I really felt that I had just spent a couple of hundred bucks in vain. Vet services, tests, drugs, needles, it all adds up. But it was worth a try to push back the inevitable having to say goodbye to a good friend moment. I sure wasn't expecting a miracle, but over the next month or so that's exactly what happened. She gained a couple of pounds, took to giving herself daily baths, was drinking the typical amount of water needed for a cat, never missing the litter's really been a miraculous experience.

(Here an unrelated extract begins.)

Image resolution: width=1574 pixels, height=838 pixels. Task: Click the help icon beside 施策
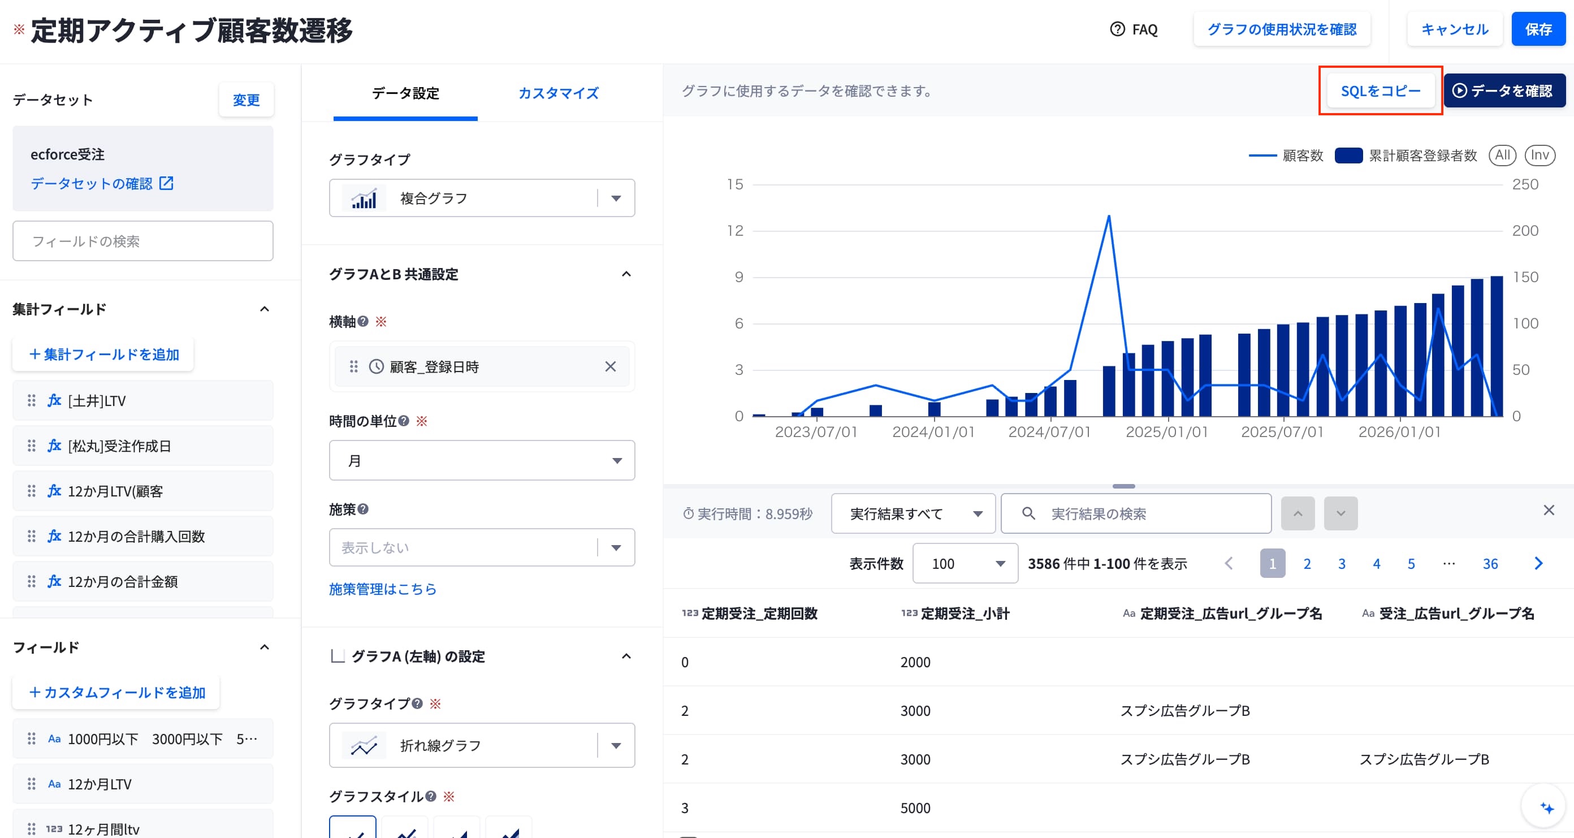[363, 509]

But there is one interesting thing that’s happening. She wants these shots. If I’m a little late, she comes and finds me and is not quiet about it. I can’t imagine that she has someone tied together better feelings with getting an injection twice a day, but it sure seems that way. NEVER does she try to get away, always she is waiting and it’s not tied to getting food cause she has free access to her food 24/7. I can only determine that my cat is an addict! She needs the steel, she’s a junkie…and I’m her enabler! My cat is an addict!